The National Security Agency (NSA), other government agencies and some companies have reportedly begun investigating the possibility that Chinese hackers have targeted American telecommunications companies.
The investigation is in its early stages and it’s too early to say which firms may have been the focus on the hacking, NSA Director General Timothy Haugh told reporters at the Cipher Threat Conference, Bloomberg reported Monday (Oct. 7).
Liu Pengyu, a spokesperson at the Chinese embassy in Washington, told Bloomberg that China combats cyberattacks and rejects the U.S. claims.
The NSA has warned that telecommunications infrastructure is vulnerable to hacking, saying in a June 2022 advisory that Chinese hackers were seeking a foothold via bugs in devices to gain access to critical users and systems, per the report.
U.S. cyber officials have said that by burrowing into the country’s critical infrastructure, Chinese hackers aim to disrupt electricity, water and other critical services to hinder a U.S. military response during any future crisis, according to the report.
Critical infrastructure has consistently been under attack, and U.S. officials have asked a variety of companies to identify any such intrusions, per the report.
It was reported in September that a hacking campaign dubbed Salt Typhoon by investigators was targeting sensitive information and had gotten into some American internet service providers.

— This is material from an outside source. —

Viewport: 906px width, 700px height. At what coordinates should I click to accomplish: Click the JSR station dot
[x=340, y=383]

This hack involved an incursion into U.S. broadband networks, with cybercriminals setting up a foothold inside the network that let them access data stored by telecommunications companies or carry out cyberattacks.

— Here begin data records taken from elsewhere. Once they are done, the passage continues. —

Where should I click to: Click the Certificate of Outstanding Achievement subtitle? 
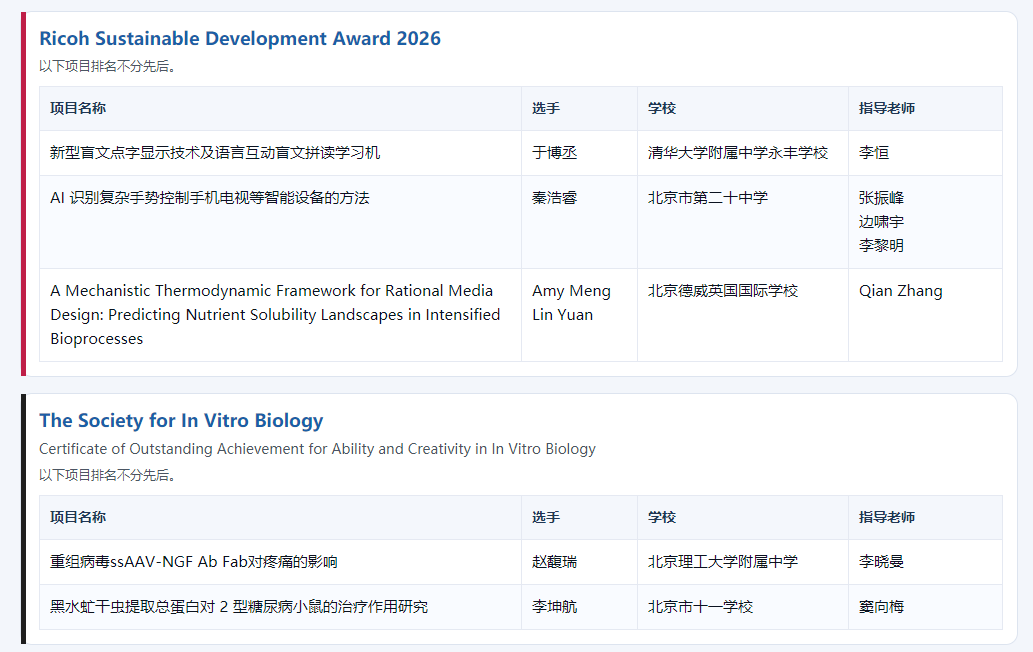point(317,449)
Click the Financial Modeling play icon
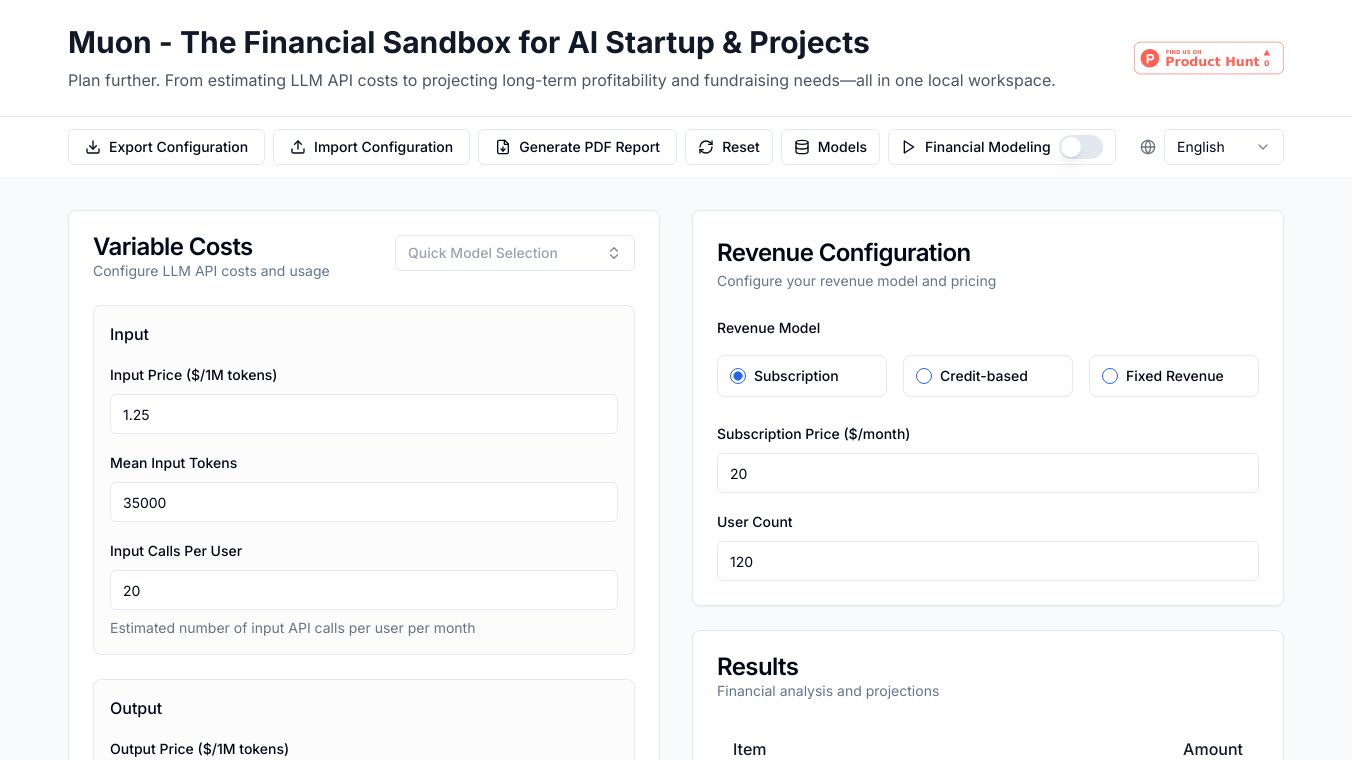Screen dimensions: 1352x760 pyautogui.click(x=909, y=147)
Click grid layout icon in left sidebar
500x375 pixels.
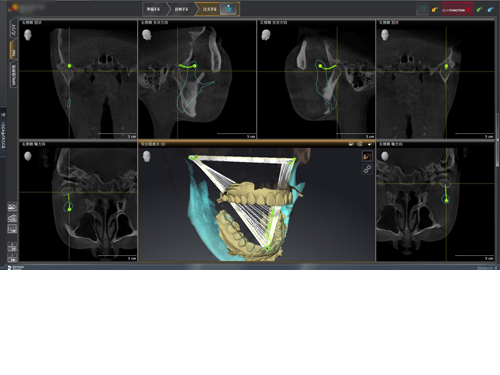(x=12, y=229)
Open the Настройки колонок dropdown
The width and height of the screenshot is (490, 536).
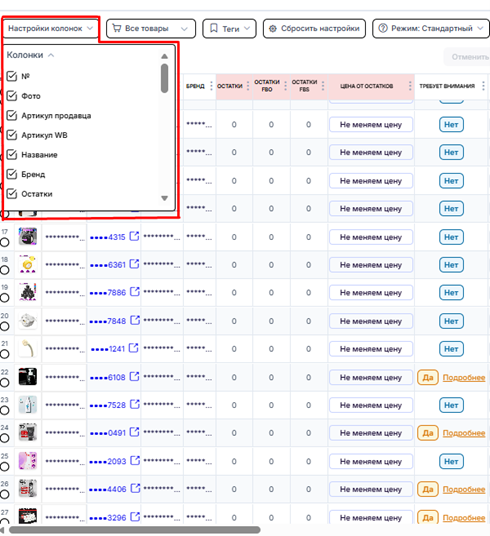point(51,28)
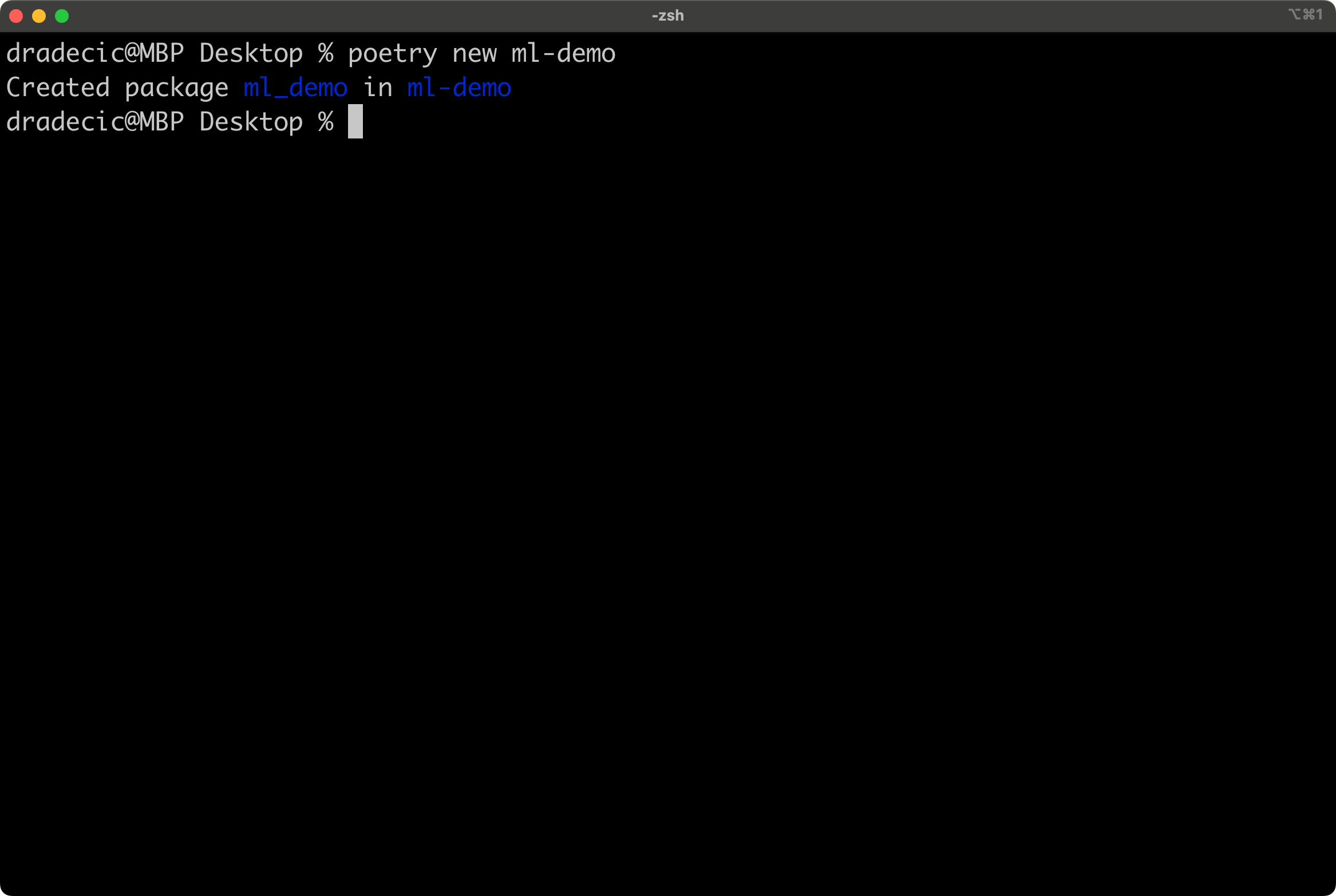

“This would be an alarming — but not really surprising — expansion of their malicious use of cyber to gain the upper hand over the United States,” Glenn Gerstell, former general counsel at the NSA, told the Wall Street Journal in September.

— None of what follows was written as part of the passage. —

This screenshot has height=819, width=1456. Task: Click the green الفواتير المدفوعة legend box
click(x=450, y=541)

It was reported in May that companies in the U.S. emerged as the primary targets for cyberattacks of all kinds in 2023, with the healthcare sector experiencing a doubling of attacks compared to the previous year.
Attacks on control systems for critical infrastructure are of particular concern, with a ransomware attack on the largest U.S. fuel pipeline in the U.S. in 2021 leading to major disruptions along the East Coast.